-- Extract to read start --

Then it comes out that Addy has been kidnapped. Oh, noes! Nick seeks the help of the CIA agents, but when he gets to their hideout he finds out that they've been murdered by Lucas' men.
Well, shit. Nick Cage, washed up actor, has no one but his (understandably) grumpy ex-wife, a walking teddy bear, and said teddy bear's really capable PA to help him. So, of course, he chooses the most logical route and goes to the local authorities to get assistance retrieving his daughter, right?
Right?
Wrong.
Nick and co decide to sneak into Lucas' compound and rescue Addy themselves. Which, amazingly enough, actually fucking works! And, bonus, they rescue Maria, too, as Nick finally found her, yay!
So they all get to live happily ever after (except Lucas, because fuck him). Nick gets his family back, including his ex-wife (it's implied), Javi gets his film made, Nick gets his next big role by being himself in the film based on 'true' events about himself which he helped write... And Javi also got his girl, who was his really capable PA all along. Awwe...
Nick cage technically plays two roles in this film, and I'm about to talk about the second one: Nicky Cage. Nicky is basically a hallucination Nick keeps having, a visage of his younger self that is what I can only assume to be the essence of his ego as an actor (and, according to Wikipedia, his look is based off an appearance on a talk show during the promotion of Wild at Heart).

-- Extract to read end --
-- Data supplied start --

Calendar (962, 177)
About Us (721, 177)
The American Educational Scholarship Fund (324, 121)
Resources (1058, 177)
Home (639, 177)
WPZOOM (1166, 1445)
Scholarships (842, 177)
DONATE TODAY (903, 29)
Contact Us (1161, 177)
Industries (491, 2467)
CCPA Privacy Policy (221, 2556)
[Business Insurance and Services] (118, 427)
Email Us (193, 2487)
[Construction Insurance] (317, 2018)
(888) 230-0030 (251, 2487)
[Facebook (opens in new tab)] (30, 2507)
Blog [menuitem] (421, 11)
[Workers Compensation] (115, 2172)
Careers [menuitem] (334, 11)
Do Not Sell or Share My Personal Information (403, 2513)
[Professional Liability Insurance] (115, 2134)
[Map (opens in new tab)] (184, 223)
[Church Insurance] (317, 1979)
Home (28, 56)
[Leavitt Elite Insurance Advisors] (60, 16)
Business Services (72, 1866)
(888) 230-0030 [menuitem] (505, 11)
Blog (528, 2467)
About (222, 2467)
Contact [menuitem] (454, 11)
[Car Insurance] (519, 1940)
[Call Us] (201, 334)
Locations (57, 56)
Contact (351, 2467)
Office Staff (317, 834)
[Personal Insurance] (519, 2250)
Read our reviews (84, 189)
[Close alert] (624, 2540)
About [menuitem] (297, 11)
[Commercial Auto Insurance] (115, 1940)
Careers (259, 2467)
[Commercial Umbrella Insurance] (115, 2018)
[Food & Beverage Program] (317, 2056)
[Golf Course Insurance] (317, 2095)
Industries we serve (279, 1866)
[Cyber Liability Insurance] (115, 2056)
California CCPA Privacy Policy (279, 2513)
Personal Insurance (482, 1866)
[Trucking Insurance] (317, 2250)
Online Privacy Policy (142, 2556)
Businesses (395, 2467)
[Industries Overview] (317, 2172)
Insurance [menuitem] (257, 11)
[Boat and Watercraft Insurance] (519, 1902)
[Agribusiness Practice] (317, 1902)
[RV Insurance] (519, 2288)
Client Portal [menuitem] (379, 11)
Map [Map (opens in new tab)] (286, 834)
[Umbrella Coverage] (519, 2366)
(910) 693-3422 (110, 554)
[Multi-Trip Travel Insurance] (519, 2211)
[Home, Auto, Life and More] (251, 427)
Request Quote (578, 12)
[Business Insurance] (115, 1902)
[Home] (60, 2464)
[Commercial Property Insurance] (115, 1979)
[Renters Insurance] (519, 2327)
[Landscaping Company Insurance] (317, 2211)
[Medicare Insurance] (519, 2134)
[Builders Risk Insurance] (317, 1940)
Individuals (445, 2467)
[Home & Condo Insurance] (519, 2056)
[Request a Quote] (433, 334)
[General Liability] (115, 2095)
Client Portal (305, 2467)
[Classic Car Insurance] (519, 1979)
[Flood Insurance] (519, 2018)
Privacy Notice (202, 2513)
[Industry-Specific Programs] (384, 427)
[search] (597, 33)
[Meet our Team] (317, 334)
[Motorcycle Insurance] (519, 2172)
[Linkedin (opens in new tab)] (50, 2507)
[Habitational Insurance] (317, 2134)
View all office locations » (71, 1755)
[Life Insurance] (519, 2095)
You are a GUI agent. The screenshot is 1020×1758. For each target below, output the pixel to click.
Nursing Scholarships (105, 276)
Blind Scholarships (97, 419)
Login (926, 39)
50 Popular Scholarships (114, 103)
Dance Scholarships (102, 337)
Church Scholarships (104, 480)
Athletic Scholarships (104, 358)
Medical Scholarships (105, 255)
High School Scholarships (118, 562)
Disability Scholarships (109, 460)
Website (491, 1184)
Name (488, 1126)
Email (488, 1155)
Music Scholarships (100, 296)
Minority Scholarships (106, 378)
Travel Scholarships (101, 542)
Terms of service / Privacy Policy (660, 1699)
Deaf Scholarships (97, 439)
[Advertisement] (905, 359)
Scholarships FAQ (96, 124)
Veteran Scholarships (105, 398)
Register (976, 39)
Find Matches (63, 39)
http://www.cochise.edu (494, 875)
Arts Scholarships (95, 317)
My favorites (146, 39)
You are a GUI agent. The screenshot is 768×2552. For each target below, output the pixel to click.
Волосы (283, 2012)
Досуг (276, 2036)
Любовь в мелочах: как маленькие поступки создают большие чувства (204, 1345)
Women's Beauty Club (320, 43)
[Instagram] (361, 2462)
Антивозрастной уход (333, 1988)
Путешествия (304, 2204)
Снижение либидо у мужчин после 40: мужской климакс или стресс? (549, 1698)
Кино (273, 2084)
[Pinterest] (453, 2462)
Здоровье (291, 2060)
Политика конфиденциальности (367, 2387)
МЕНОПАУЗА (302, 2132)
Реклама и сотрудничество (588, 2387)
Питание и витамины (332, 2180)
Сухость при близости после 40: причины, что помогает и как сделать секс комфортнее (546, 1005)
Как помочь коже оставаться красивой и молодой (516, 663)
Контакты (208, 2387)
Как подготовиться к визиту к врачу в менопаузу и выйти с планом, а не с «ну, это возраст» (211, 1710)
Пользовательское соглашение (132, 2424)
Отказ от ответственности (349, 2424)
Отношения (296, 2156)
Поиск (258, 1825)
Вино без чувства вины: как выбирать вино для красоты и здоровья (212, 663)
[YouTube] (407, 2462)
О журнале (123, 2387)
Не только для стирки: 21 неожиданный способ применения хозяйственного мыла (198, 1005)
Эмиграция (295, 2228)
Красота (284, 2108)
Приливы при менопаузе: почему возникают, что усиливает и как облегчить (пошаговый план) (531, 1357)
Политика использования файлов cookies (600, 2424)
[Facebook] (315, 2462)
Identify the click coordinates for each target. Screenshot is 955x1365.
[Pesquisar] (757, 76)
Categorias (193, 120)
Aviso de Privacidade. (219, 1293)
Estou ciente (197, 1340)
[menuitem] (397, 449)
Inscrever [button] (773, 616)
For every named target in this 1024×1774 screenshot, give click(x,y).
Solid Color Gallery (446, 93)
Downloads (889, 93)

-- Data supplied end --

• [Exercise 1]: In the film recap, what is Nicky Cage's look said to be based on?
• [Exercise 2]: Write out the film recap from "Well, shit. Nick" up to and including "found her, yay!".
• [Exercise 3]: Sum up the film recap in three sentences.

• [Answer 1]: An appearance on a talk show during the promotion of Wild at Heart.

• [Answer 2]:
Well, shit. Nick Cage, washed up actor, has no one but his (understandably) grumpy ex-wife, a walking teddy bear, and said teddy bear's really capable PA to help him. So, of course, he chooses the most logical route and goes to the local authorities to get assistance retrieving his daughter, right?
Right?
Wrong.
Nick and co decide to sneak into Lucas' compound and rescue Addy themselves. Which, amazingly enough, actually fucking works! And, bonus, they rescue Maria, too, as Nick finally found her, yay!

• [Answer 3]: After Addy is kidnapped and the CIA agents Nick turns to are found murdered by Lucas' men, Nick and a few helpers sneak into Lucas' compound and rescue both Addy and Maria. Everyone but Lucas ends up happy: Nick gets his family back, lands his next big role, and Javi gets his film made and his girl. Nick Cage also plays Nicky Cage, a hallucination of his younger self that seems to stand for his ego as an actor.